Macaroni-And-Pimiento Cheese Bites - cooking recipe

Ingredients
    1 (8 ounce) package elbow macaroni
    3 tablespoons butter
    1/4 cup all-purpose flour
    2 cups milk
    1 teaspoon salt
    1/4 teaspoon ground red pepper
    1/8 teaspoon garlic powder
    1 (8 ounce) package sharp cheddar cheese, shredded
    1 (4 ounce) jar diced pimentos, drained
    3/4 cup fine breadcrumbs, dried
    3/4 cup parmesan cheese, grated
    2 large eggs, lightly beaten
    1/2 cup milk
    vegetable oil
Preparation
    Prepare pasta according to package directions.
    Meanwhile, melt butter in a large skillet over medium heat. Gradually whisk in flour until smooth; cook, whisking constantly, 1 minute. Gradually whisk in 2 cups milk and next 3 ingredients; cook, whisking constantly, 3 to 5 minutes or until thickened. Stir in Cheddar cheese and pimiento until melted and smooth. Remove from heat, and stir in pasta.
    Line a 13- x 9-inch pan with plastic wrap, allowing several inches to extend over edges of pan. Pour mixture into prepared pan. Cool slightly; cover and chill 8 hours. Remove macaroni mixture from pan, and cut into 1-inch squares.

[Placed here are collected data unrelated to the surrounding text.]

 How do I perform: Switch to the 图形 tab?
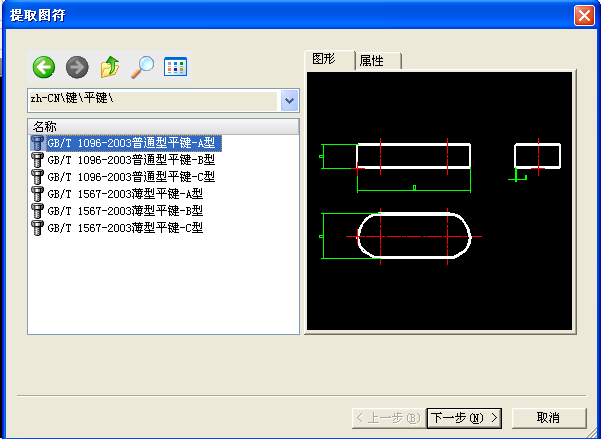tap(329, 60)
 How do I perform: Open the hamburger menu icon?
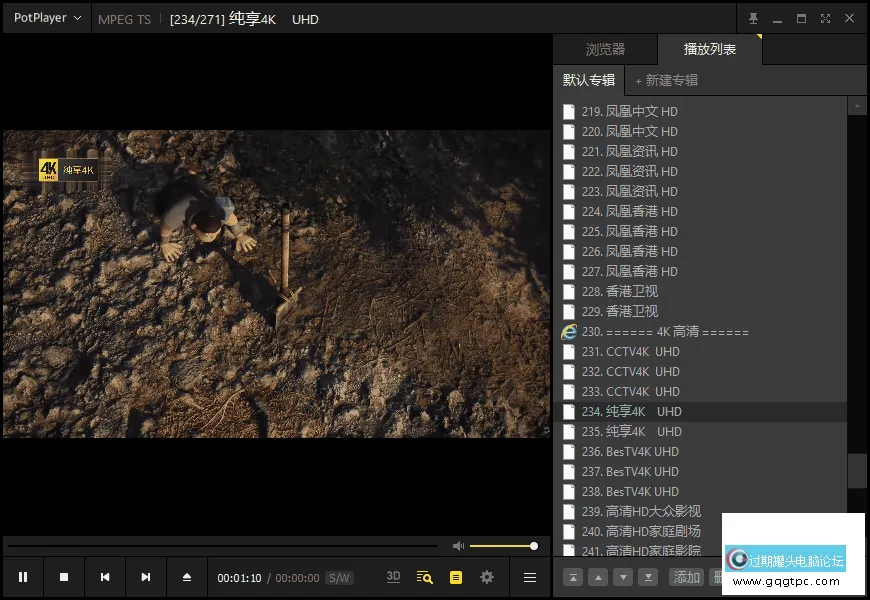(x=530, y=577)
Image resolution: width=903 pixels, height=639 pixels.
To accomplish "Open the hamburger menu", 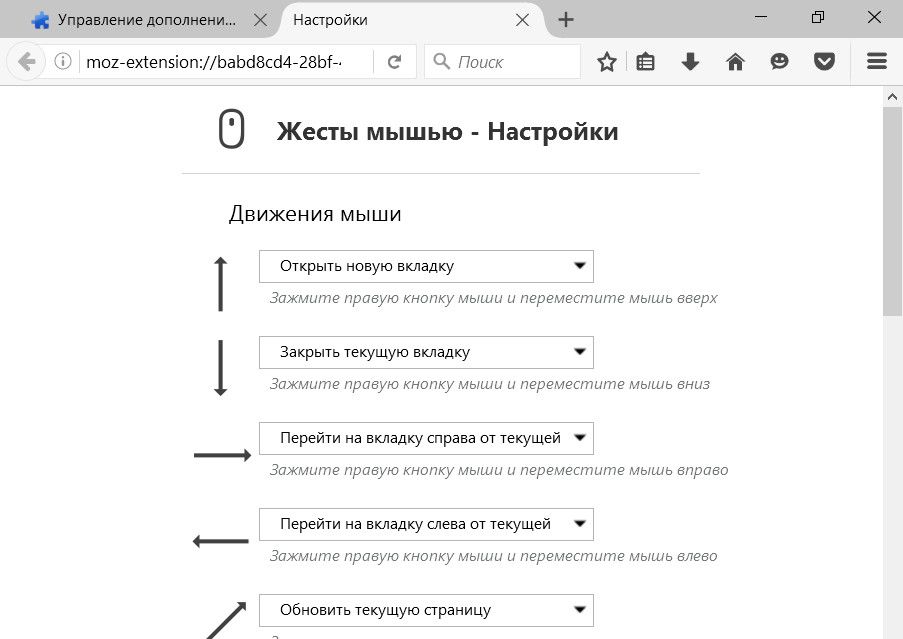I will 877,62.
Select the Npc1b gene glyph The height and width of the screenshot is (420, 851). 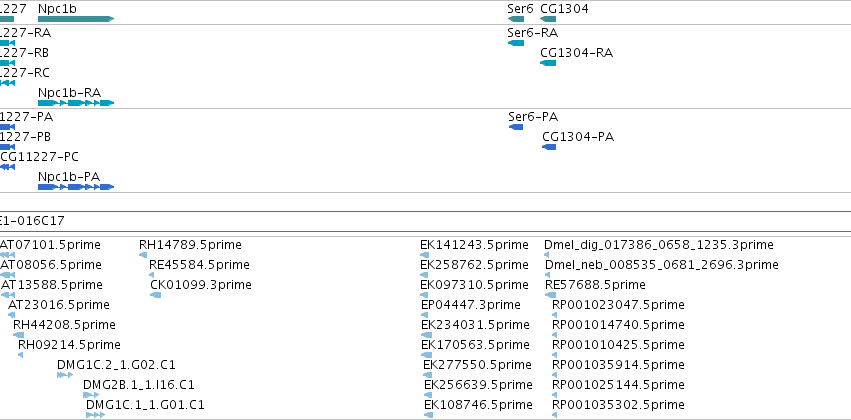(x=76, y=19)
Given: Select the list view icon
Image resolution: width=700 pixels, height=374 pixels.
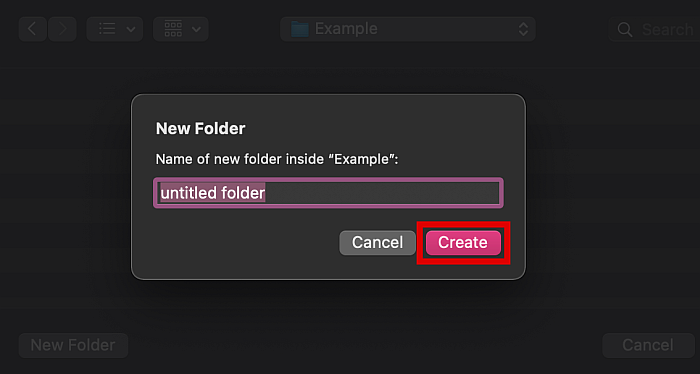Looking at the screenshot, I should tap(107, 29).
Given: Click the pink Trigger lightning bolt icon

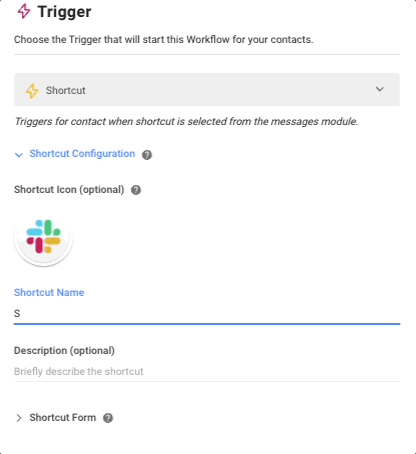Looking at the screenshot, I should [24, 11].
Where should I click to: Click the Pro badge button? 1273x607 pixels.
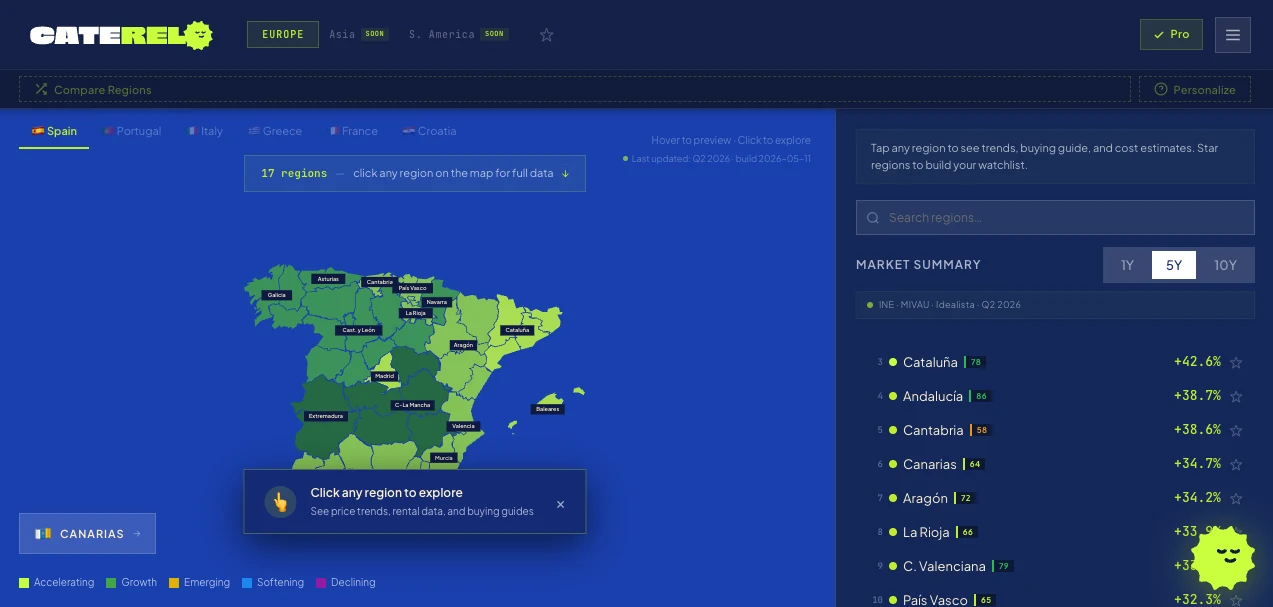1171,35
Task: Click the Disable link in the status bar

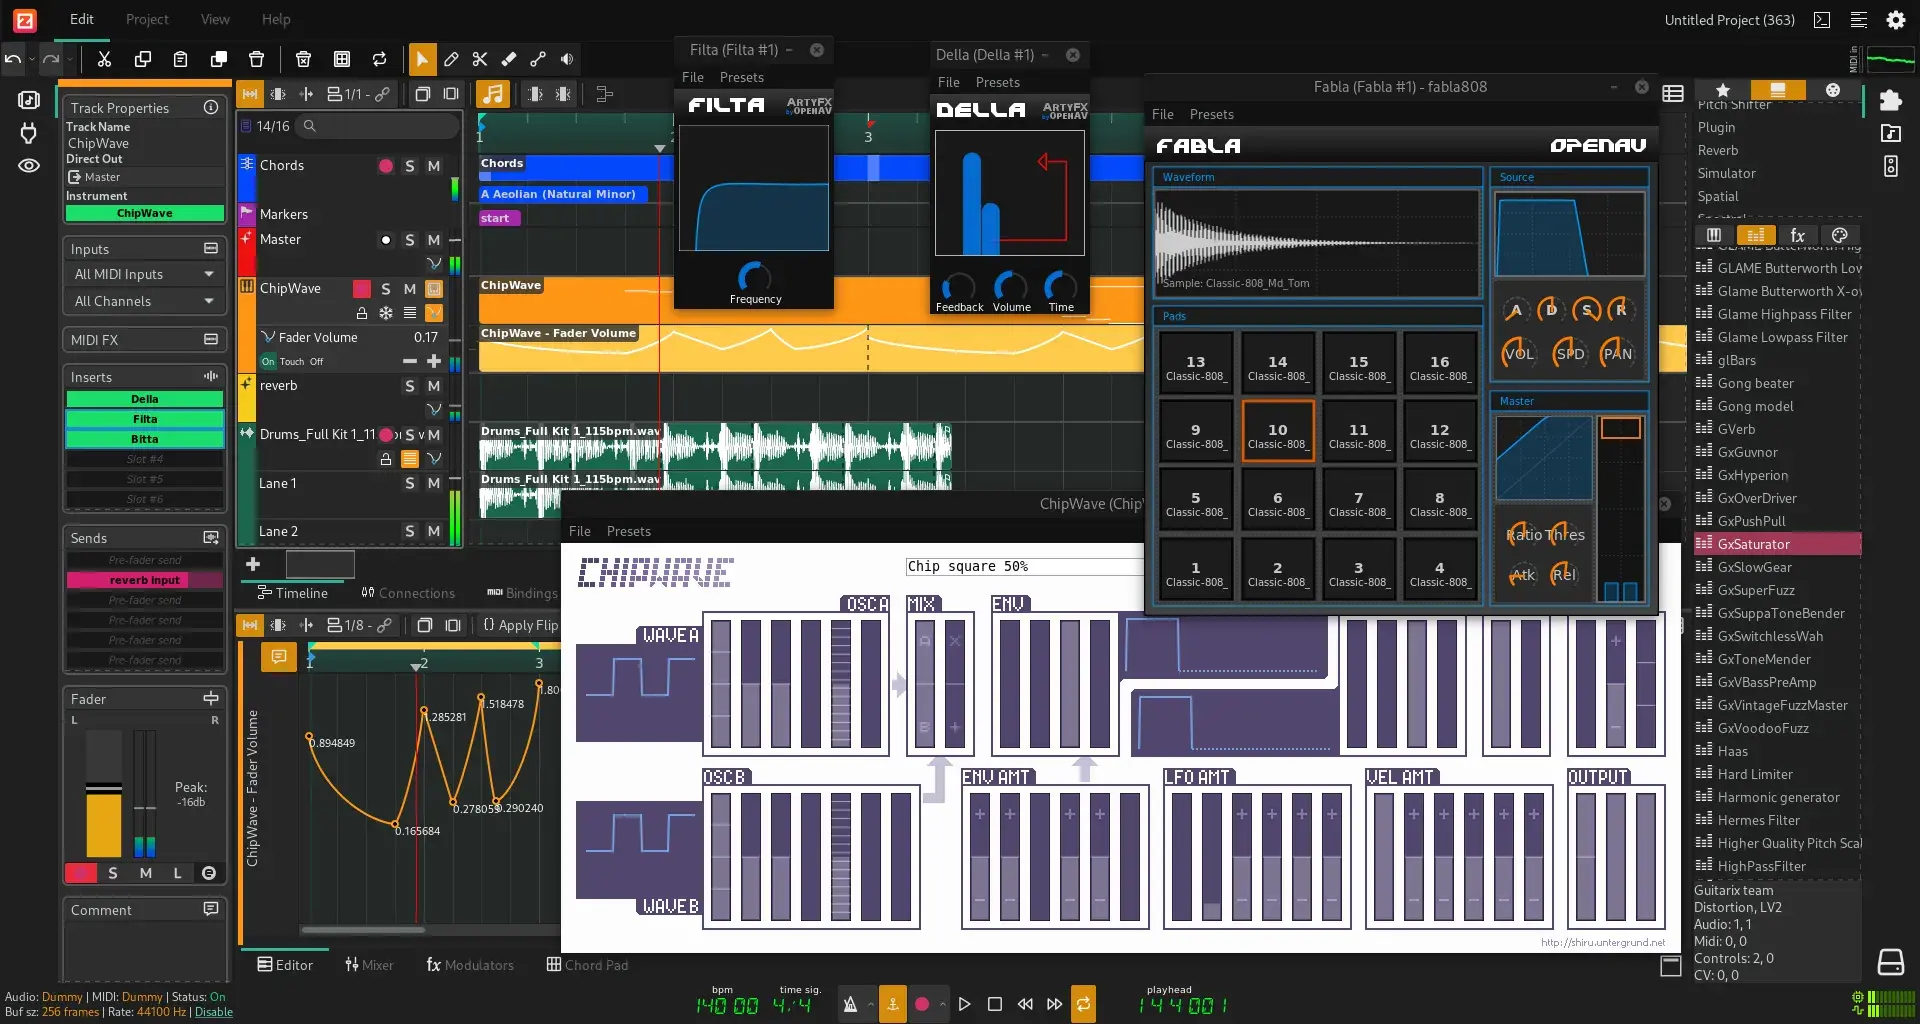Action: [x=213, y=1012]
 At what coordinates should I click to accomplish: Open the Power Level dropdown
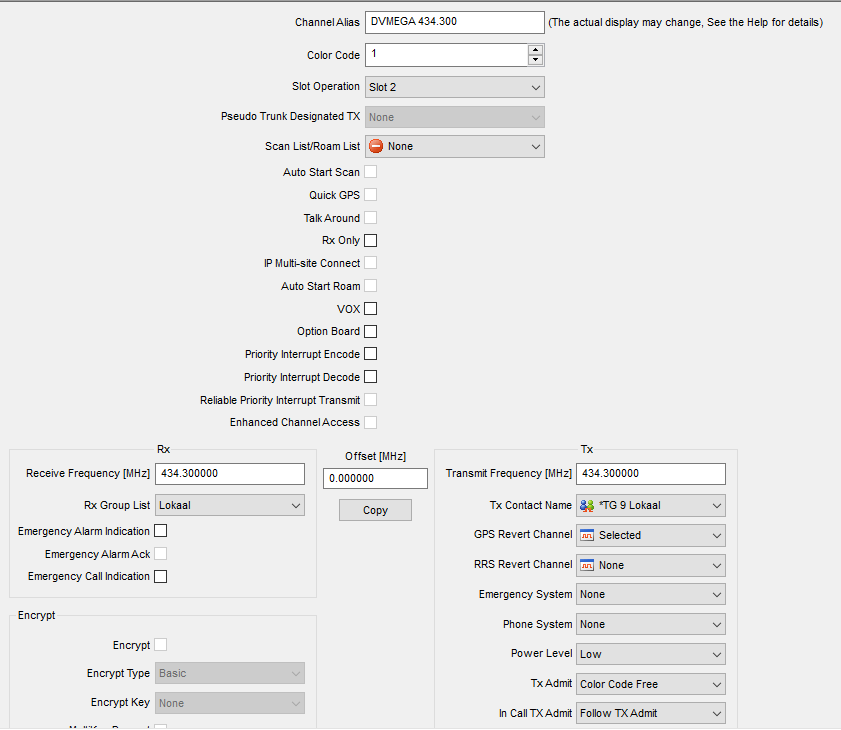coord(651,654)
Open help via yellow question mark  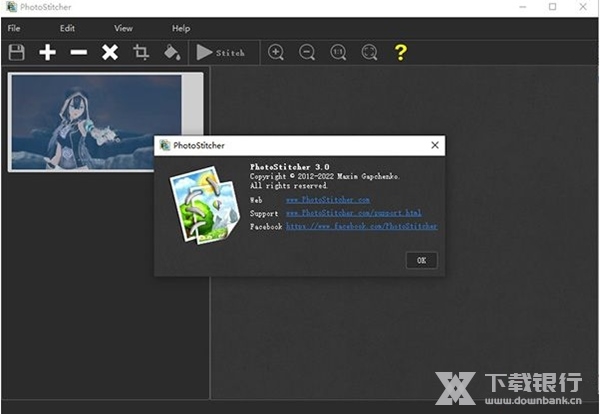[x=400, y=52]
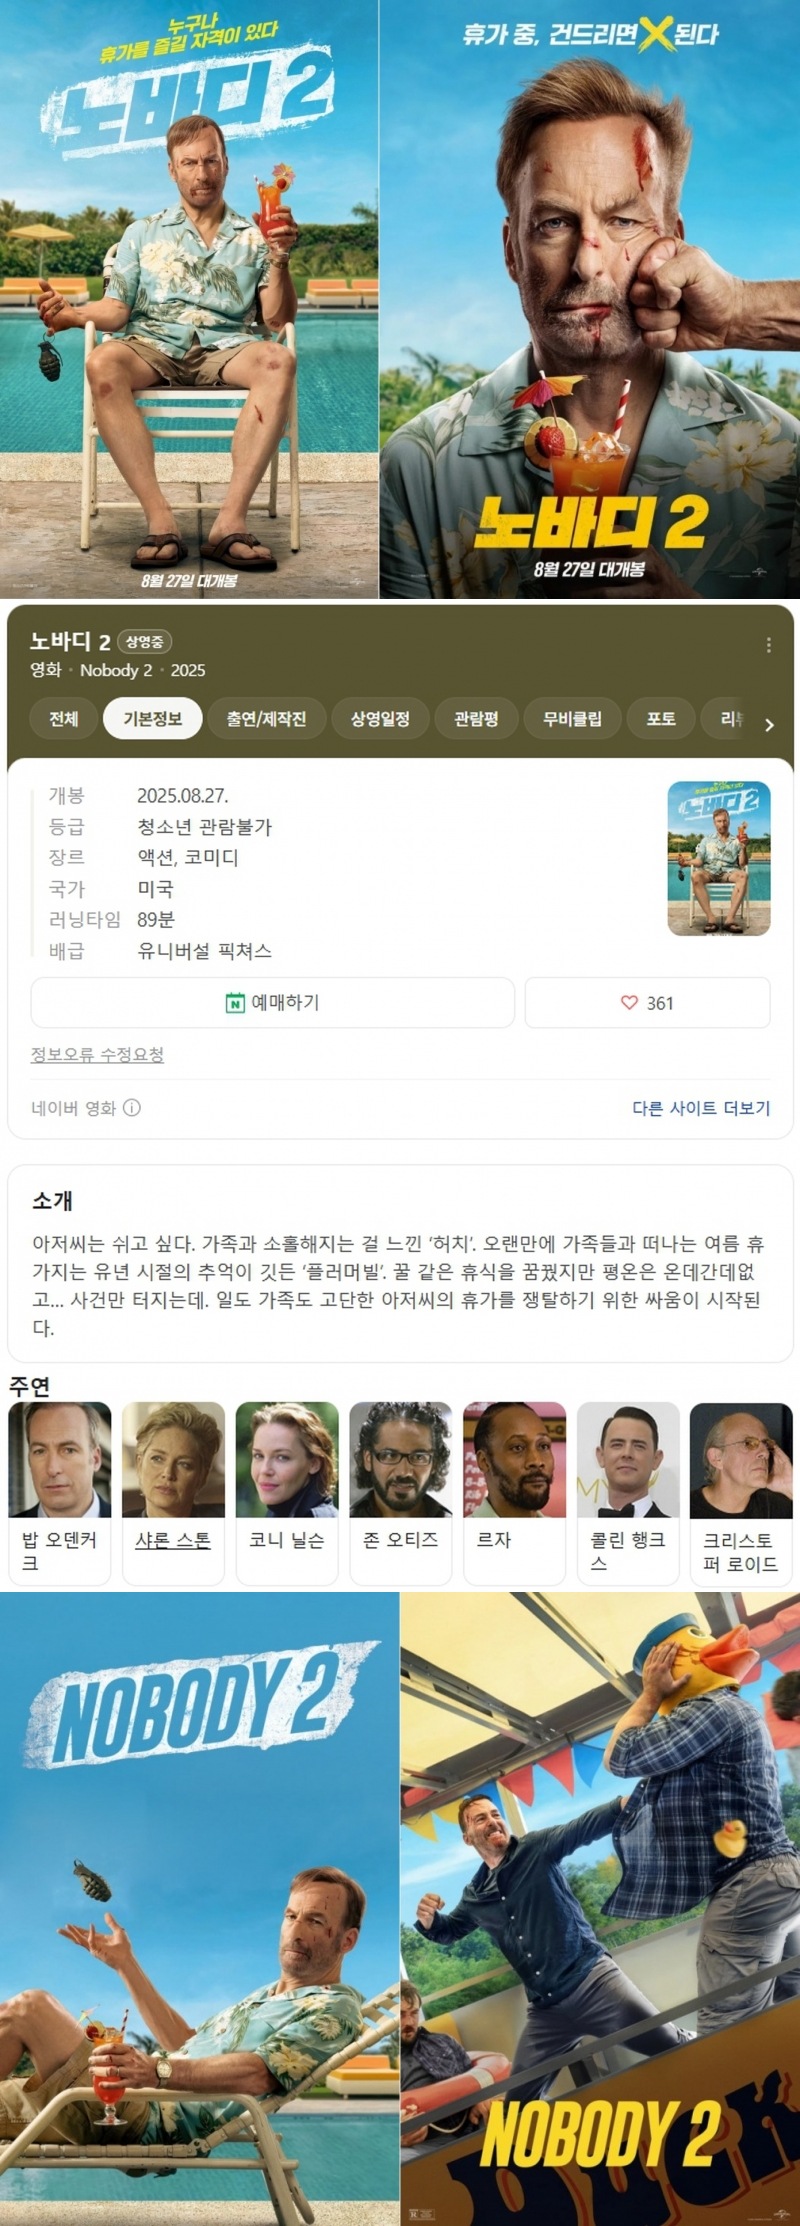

    Stir together breadcrumbs and Parmesan cheese in a shallow dish or pie plate. Whisk together eggs and 1/2 cup milk in another shallow dish or pie plate; dip macaroni bites in egg mixture, and dredge in breadcrumb mixture.
    Pour oil to depth of 1 inch in a large skillet; heat to 350\u00b0. Fry bites, in batches, 2 minutes on each side or until golden.